> _Selected text_:
+++

The hunger strike lasted four days, the men said. Afterward, Andry Hernández, the makeup artist, said officers sent him to the isolation room. There, guards in hoods forced him to crouch and perform oral sex, he said.
“They passed the baton over my parts,” he recalled, “they put the baton through my legs and raised it, they groped me, they touched me, and I just screamed.”
He later described the experience to several cellmates.
In May, a guard search of one of the cells turned violent, many of the prisoners recalled, and some of the men, enraged and desperate, began dislodging metal parts from their beds and using them to break the locks on cell doors.
Briefly, gates swung open.
Officers responded with guns and what the prisoners described as rubber bullets.
“When the first guy was hit we ran back into the cell,” recalled Edwuar Hernández, 23. “They began to shoot at us point blank, from the bars toward the inside.”
Mr. Ortega said he was hit with a projectile that ricocheted off his forehead, making him bleed profusely. Luis Rodríguez, 26, said a shot tore into his hand. José Carmona, 28, was hit in the thigh, he said.
After this attempt at a rebellion, officials forced many of the men to the island, including Mr. Chacón.
There, he said, “they put our heads inside a tank as if to drown us, and they took our heads out again and hit us on the ribs, on the legs, with whatever they could find.”
A Secret Deal
Far from the prison, diplomats from the United States and Venezuela were hashing out a deal that would determine the prisoners’ fates.
Mr. Maduro had spent the last year imprisoning U.S. citizens and permanent residents in an effort to gain leverage over Washington. In July, he agreed to release 10 of them, along with 80 Venezuelan political prisoners, in exchange for the 252 men imprisoned in El Salvador.
In the weeks before the release, the men said, some of the abuse subsided.
Eventually, guards arrived with Head & Shoulders shampoo, Speed Stick deodorant and Colgate toothpaste, the men recalled, and they were shaved and their hair was cut.

+++

> _Material shown_:
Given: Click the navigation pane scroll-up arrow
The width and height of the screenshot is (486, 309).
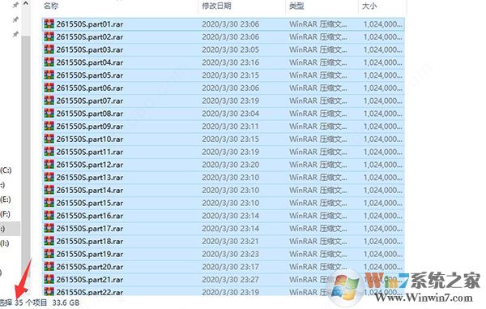Looking at the screenshot, I should pos(26,4).
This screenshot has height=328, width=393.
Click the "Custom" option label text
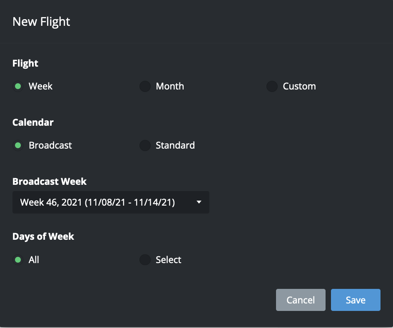click(299, 87)
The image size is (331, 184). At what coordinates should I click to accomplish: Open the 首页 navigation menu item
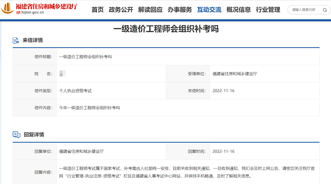97,10
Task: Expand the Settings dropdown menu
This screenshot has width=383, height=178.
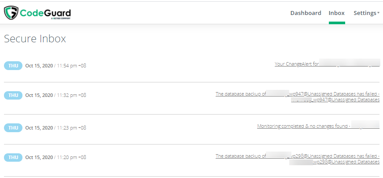Action: pyautogui.click(x=365, y=13)
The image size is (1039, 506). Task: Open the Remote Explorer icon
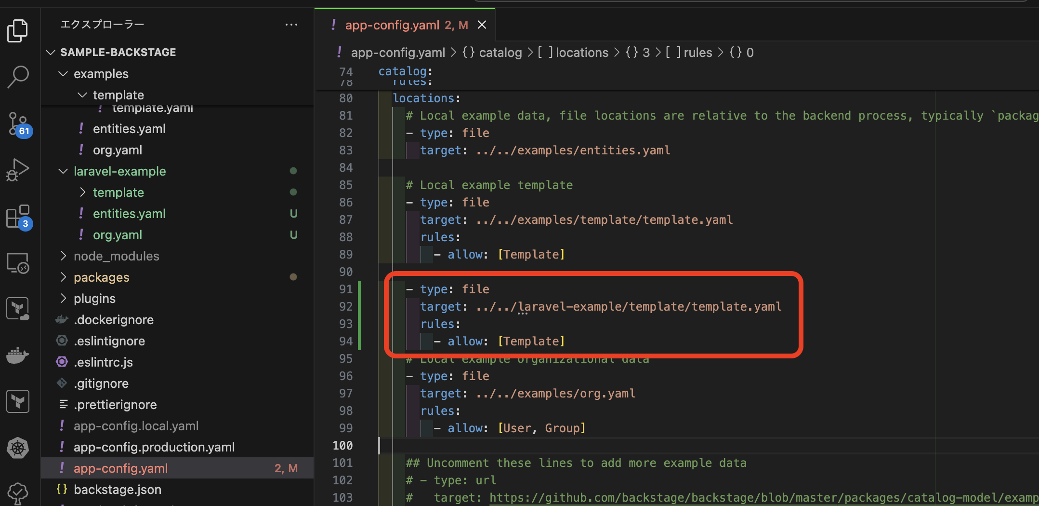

+++

> _Instructions_:
**a.** Translate this sentence from the passage on the Salvadoran prison into Spanish: "Far from the prison, diplomats from the United States and Venezuela were hashing out a deal that would determine the prisoners’ fates."
**b.** Echo the passage on the Salvadoran prison from "The hunger strike" up to and including "sex, he said.".
**c.** According to the passage on the Salvadoran prison, how many Venezuelan political prisoners did Mr. Maduro agree in July to release as part of the exchange?
The entries above are not needed for this work.

> _Answers_:
**a.** Lejos de la prisión, diplomáticos de Estados Unidos y Venezuela negociaban un acuerdo que determinaría el destino de los prisioneros.

**b.**
The hunger strike lasted four days, the men said. Afterward, Andry Hernández, the makeup artist, said officers sent him to the isolation room. There, guards in hoods forced him to crouch and perform oral sex, he said.

**c.** He agreed to release 80 Venezuelan political prisoners.